The code reads like this:

get_values (&num1, &num2);

"Evaluate the function get_values, passing to it the
addresses at which the variables num1 and num2 are stored.".

The function get_values is defined like this:

void get_values (int *num_ptr1, int *num_ptr2)

"Define the function get_values.  It returns a void
value (so it operates only via "side effects" on the variable
parameters it is passed).  It takes two parameters, both of type
int *.  The first parameter is called num_ptr1 and is a
pointer to an integer value, and the second parameter is called
num_ptr2 and is also a pointer to an integer value.  When this
function is called, it must be passed the addresses of variables, not the
variables themselves."

Remember that declaring a variable with an asterisk (*) before it means "declare this variable to be a pointer", so the formal parameters of get_values are integer pointers.

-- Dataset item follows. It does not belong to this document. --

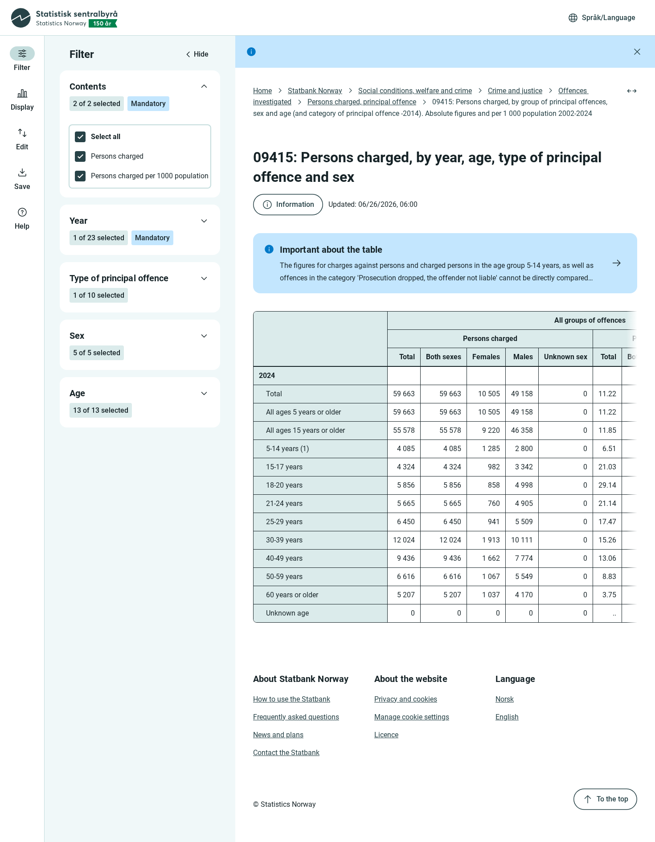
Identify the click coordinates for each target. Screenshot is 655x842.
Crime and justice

The parameters must be declared this way, because the main function sends the addresses of num1 and num2 -- that is, by the time the get_values function receives the parameters, they are already pointers -- hence their names in get_values: num_ptr1 and num_ptr2, rather than num1 and num2.

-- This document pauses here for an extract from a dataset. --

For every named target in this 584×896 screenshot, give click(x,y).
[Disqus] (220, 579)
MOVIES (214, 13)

In effect, we are "matching up" the data types of num1 and num2 with those of num_ptr1 and num_ptr2, respectively, when we prefix num1 and num2 with ampersands while passing them, and prefix num_ptr1 and num_ptr2 with asterisks in the parameter list of the function get_values. We do not have to write num_ptr1 = &num1; and num_ptr2 = &num2; -- the calling convention does that for us.

Important! This is a general rule in C: when you pass actual parameters as pointers using ampersands (e.g. &num1, "the address of the variable num1"), you must use asterisks to declare as pointers the corresponding formal parameters in the function to which you pass them, (e.g. int *num_ptr1, "the contents of the location pointed to by num_ptr1").